A team led by Dr. Albert Edge of Harvard Medical School and Massachusetts Eye and Ear Infirmary reported the successful restoration of hearing in mice that had noise-induced deafness in the Jan. 9, 2013, issue f the journal Neuron.
Humans like all mammals cannot regenerate the sound sensing hair cells in the inner ear like fish and birds. Loss of these sound sensing hair cells is the primary cause of noise-induced deafness in people.
The investigators found that new hair cells formed after inner ear stem cells were treated with a drug (called a gamma-secretase inhibitor) that blocks the Notch pathway.

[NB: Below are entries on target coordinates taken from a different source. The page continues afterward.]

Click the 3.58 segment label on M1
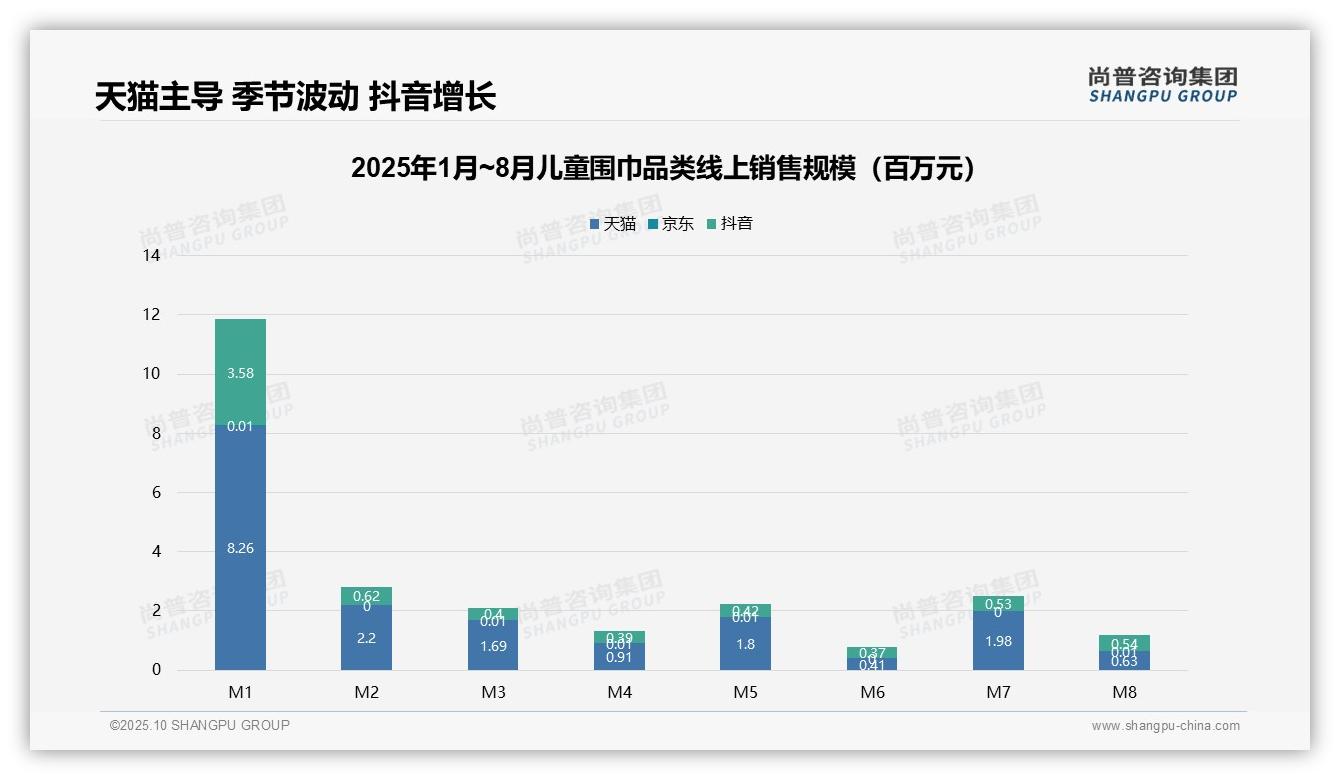 [240, 372]
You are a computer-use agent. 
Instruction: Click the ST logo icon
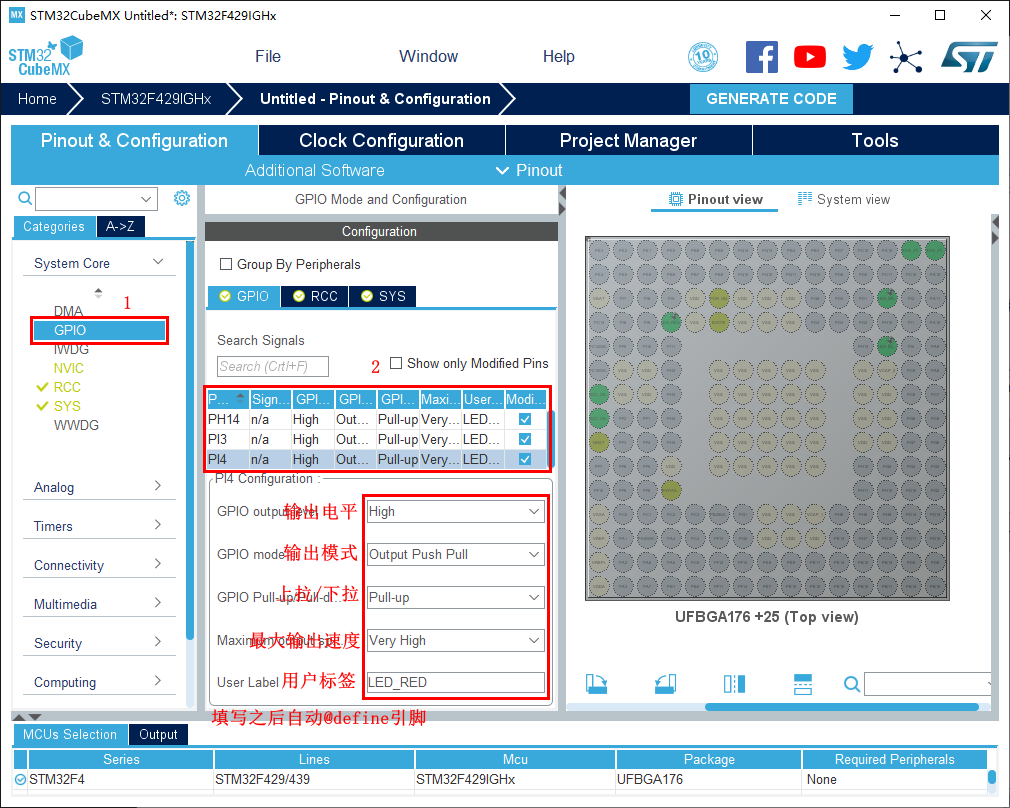tap(968, 57)
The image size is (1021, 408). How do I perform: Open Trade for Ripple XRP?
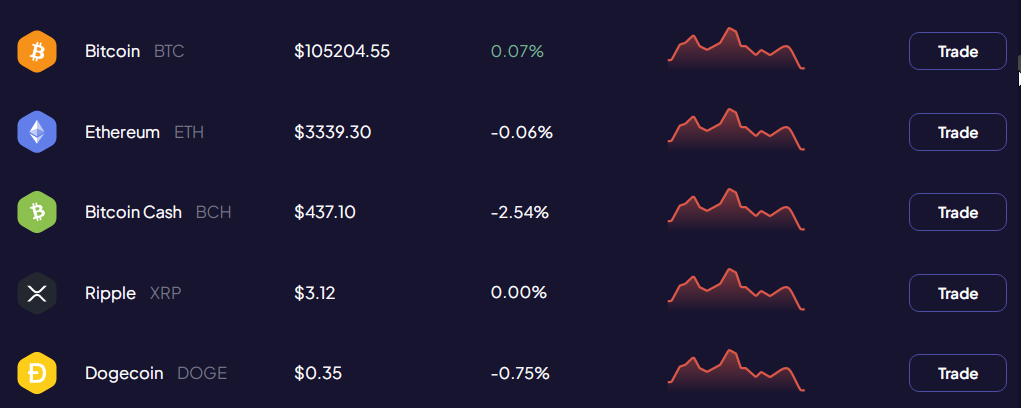(957, 293)
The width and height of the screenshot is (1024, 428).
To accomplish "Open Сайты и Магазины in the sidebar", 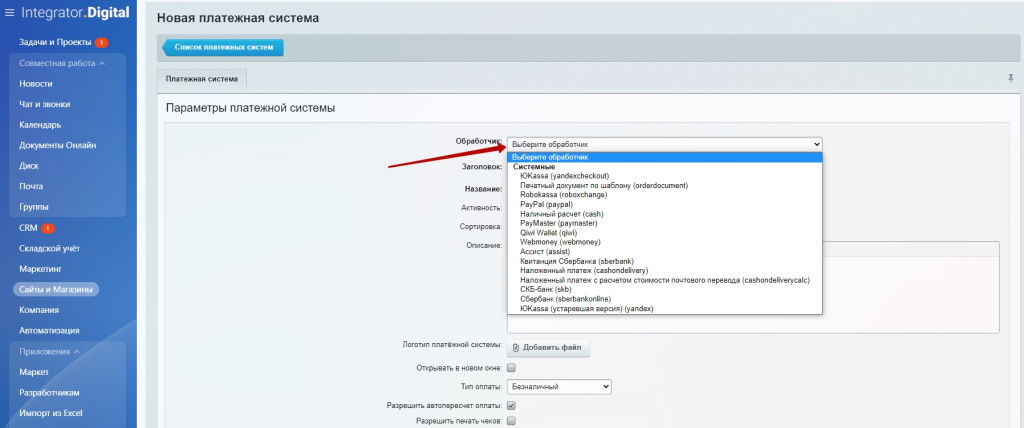I will tap(56, 289).
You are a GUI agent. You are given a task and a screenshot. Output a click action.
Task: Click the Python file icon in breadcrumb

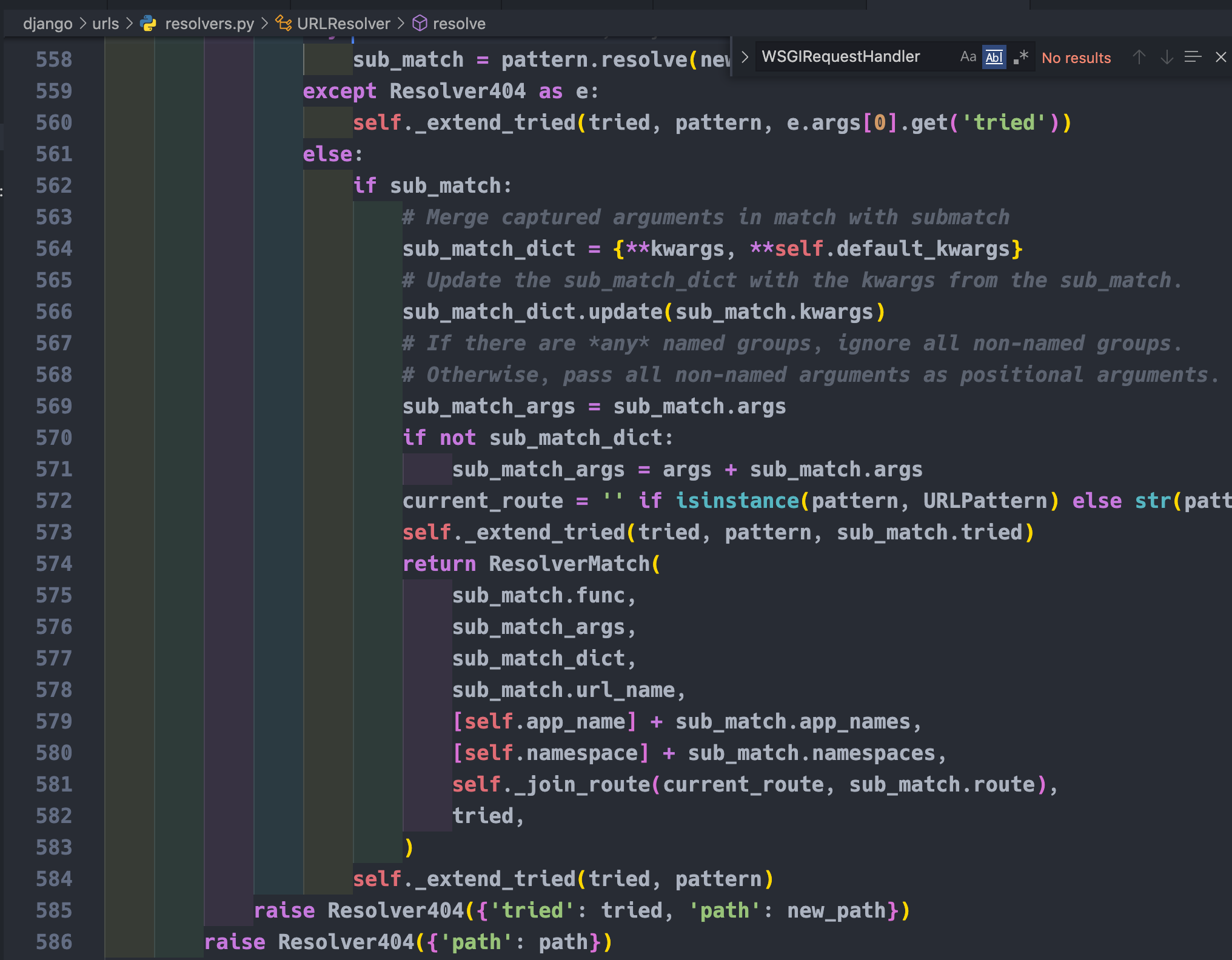tap(148, 24)
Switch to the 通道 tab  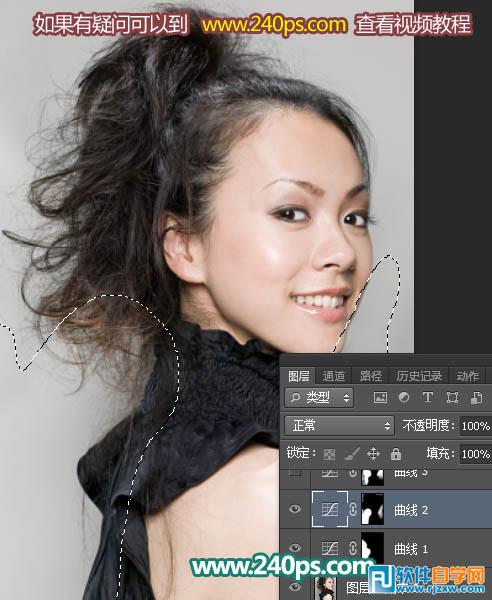[x=334, y=376]
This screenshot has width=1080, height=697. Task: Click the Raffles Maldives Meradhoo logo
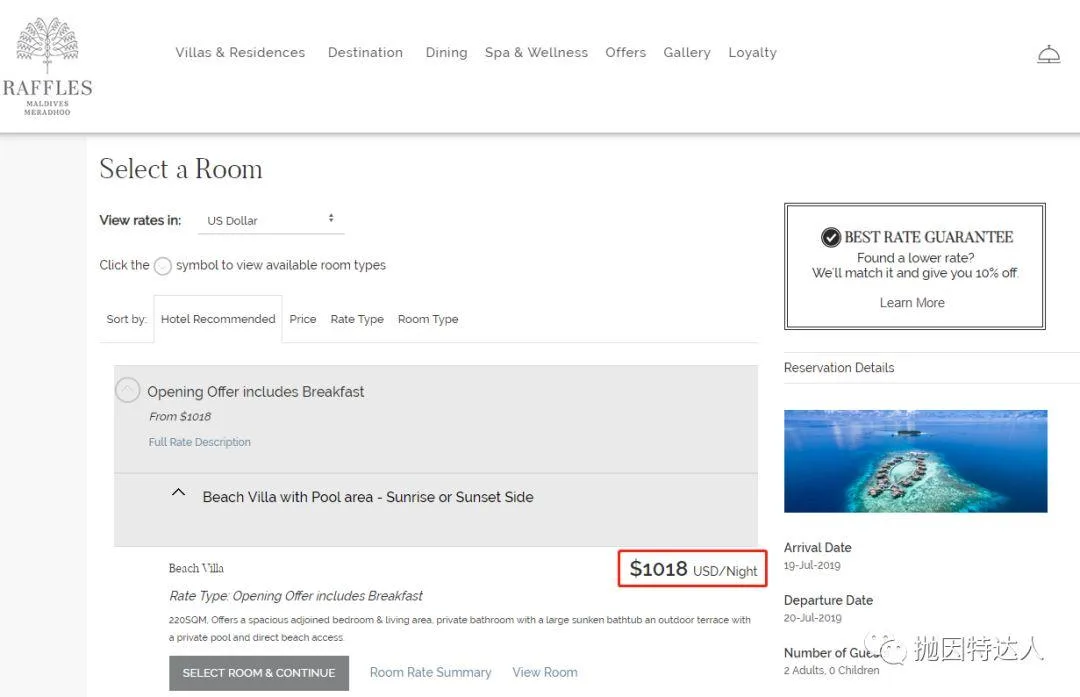coord(47,66)
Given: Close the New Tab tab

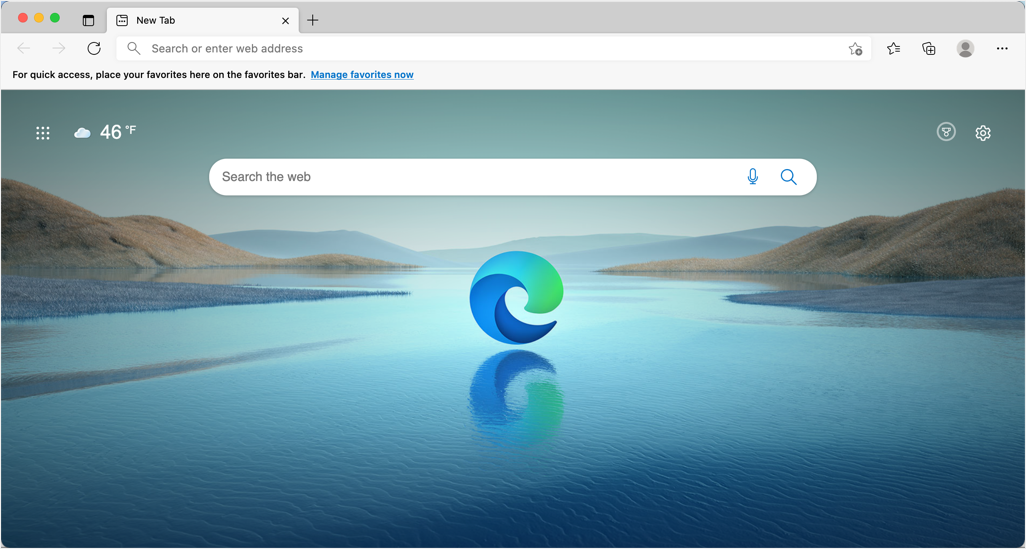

Inhibition of the Notch pathway has previously been shown to increase hair cell differentiation in the inner ear.
We show that hair cells can be regenerated from the surrounding cells in the cochlea. These cells, called supporting cells, transdifferentiate into hair cells after inhibition of the Notch signaling pathway, and the new hair cell generation results in a recovery of hearing in the region of the cochlea where the new hair cells appear," says Dr. Edge.
The hearing recovery in the test mice was partial but the methodology is the most promising advance to date in restoring noise-induced hearing loss.
The U. S. Census Bureau identifies 4.36 percent of Alabama’s population (199,230 people) as deaf.
The research was reviewed at the Eureka Alert website on the date of publication.